Data items
^^^^^^^^^^^^^^^^
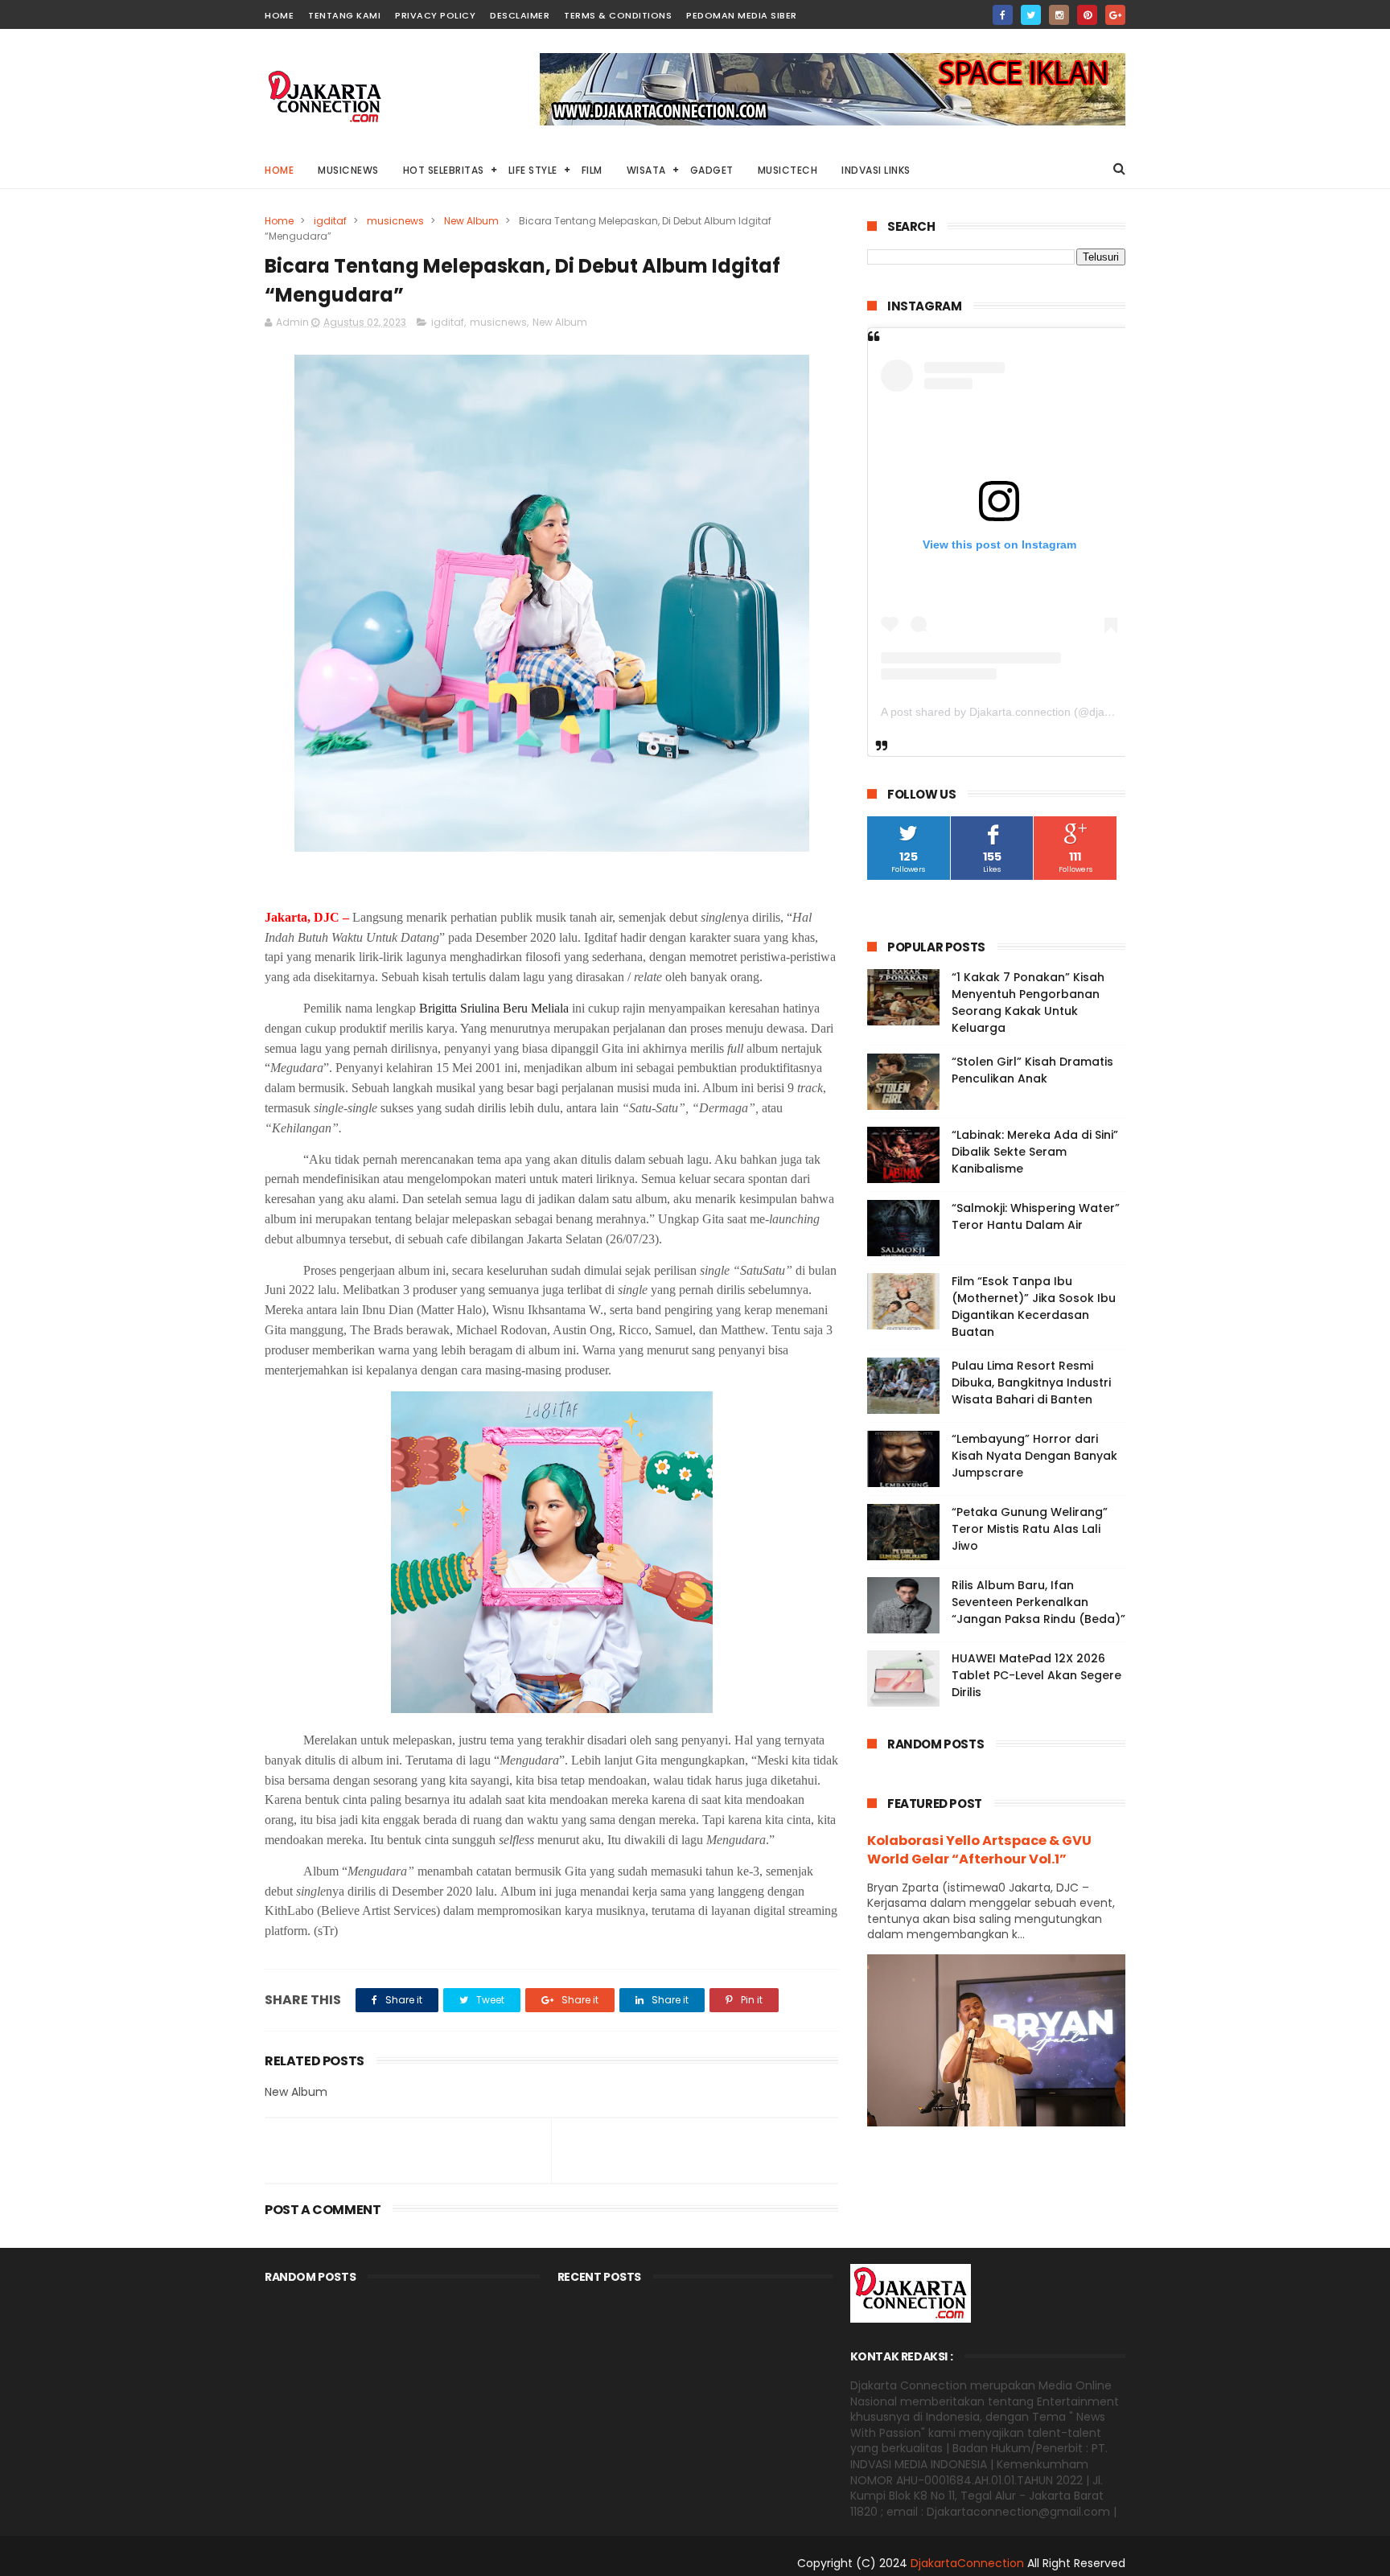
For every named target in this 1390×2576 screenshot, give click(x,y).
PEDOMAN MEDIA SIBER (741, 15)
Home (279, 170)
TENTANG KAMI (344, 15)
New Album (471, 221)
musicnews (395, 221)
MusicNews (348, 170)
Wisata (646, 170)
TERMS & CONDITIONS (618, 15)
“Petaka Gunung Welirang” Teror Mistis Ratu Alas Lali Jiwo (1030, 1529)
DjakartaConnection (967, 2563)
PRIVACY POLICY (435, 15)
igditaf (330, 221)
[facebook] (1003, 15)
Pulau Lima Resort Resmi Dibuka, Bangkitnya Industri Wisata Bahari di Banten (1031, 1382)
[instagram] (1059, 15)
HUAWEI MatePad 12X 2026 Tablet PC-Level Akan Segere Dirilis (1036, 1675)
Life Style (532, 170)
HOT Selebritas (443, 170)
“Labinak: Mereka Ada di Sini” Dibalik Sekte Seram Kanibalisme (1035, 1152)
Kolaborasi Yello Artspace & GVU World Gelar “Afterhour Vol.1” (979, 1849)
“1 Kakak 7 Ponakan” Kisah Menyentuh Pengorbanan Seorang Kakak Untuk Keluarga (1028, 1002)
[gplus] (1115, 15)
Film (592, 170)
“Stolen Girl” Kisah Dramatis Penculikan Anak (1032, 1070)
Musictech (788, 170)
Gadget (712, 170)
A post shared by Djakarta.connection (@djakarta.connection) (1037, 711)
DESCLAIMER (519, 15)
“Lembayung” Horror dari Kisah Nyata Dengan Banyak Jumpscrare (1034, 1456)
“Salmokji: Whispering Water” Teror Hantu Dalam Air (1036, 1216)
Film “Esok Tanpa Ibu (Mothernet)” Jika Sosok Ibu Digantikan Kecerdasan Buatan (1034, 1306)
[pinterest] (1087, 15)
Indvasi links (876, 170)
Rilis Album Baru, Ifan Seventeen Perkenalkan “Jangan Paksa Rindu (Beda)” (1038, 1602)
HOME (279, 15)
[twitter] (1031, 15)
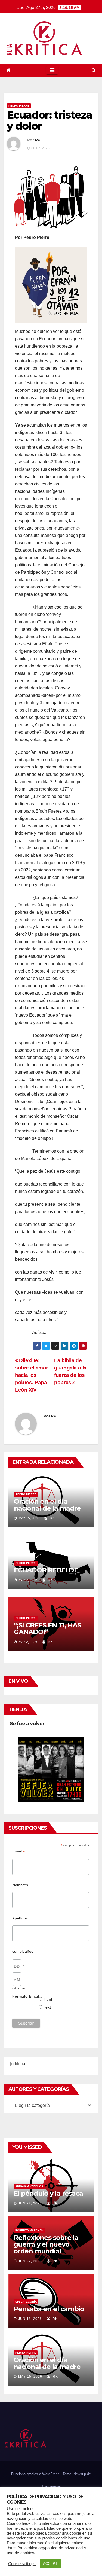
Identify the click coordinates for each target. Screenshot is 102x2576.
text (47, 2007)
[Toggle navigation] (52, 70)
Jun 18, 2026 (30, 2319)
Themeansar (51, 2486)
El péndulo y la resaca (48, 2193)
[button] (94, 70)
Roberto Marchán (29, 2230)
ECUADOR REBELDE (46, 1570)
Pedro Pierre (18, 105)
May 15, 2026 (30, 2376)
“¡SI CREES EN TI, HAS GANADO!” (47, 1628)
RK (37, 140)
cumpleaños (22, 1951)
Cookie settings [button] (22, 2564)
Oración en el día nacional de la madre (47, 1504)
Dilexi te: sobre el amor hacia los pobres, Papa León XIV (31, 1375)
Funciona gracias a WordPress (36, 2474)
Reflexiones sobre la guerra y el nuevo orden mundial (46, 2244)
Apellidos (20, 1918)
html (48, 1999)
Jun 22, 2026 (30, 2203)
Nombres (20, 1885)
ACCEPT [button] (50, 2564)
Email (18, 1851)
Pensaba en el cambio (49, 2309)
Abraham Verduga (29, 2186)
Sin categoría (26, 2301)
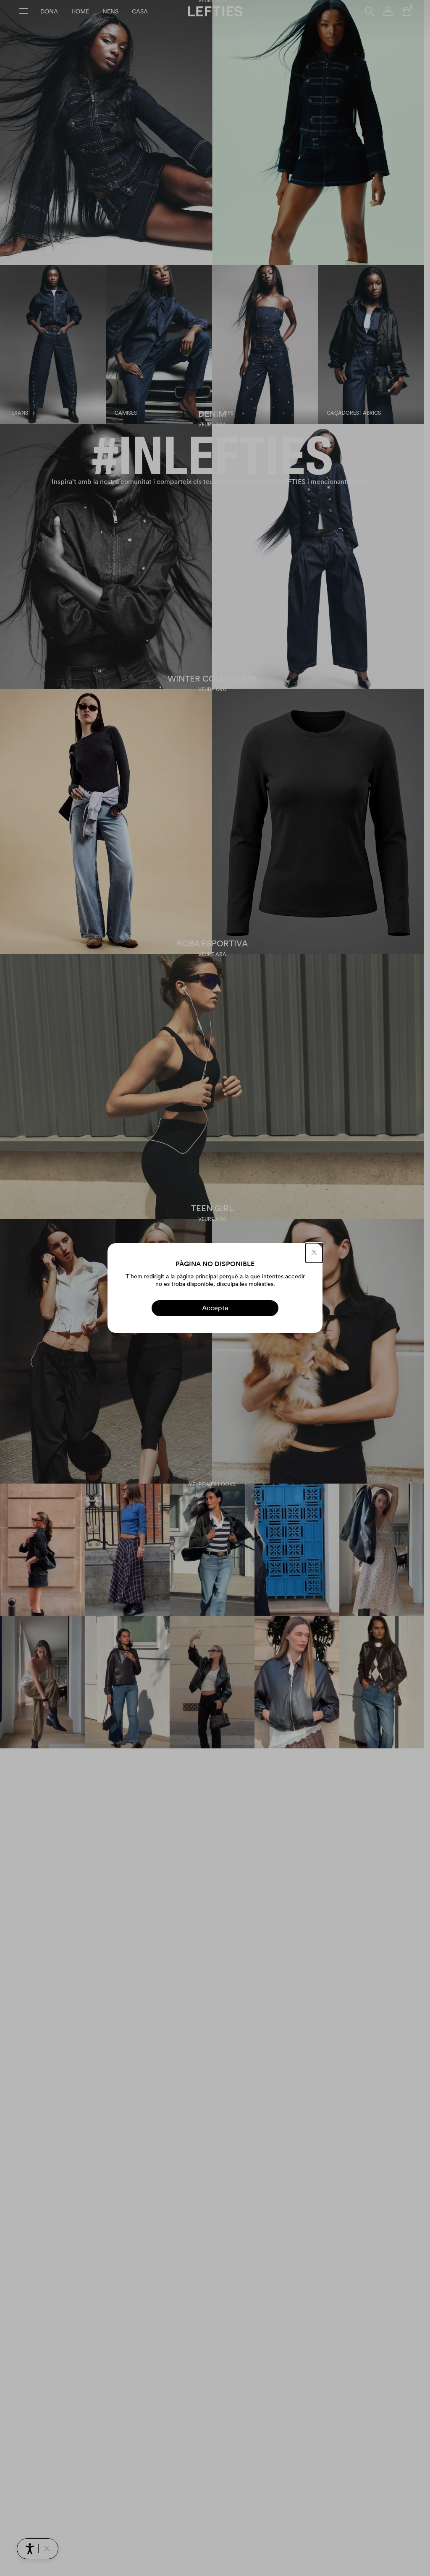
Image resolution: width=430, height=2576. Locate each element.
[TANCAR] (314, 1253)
^^^^^^^^^^^^^^^^
* Assignment *
In the data above, which lines have "Album"? Report each of them.

* Solution for this problem *
New Album (471, 221)
Rilis Album Baru, Ifan Seventeen Perkenalkan “Jangan Paksa Rindu (Beda)” (1038, 1602)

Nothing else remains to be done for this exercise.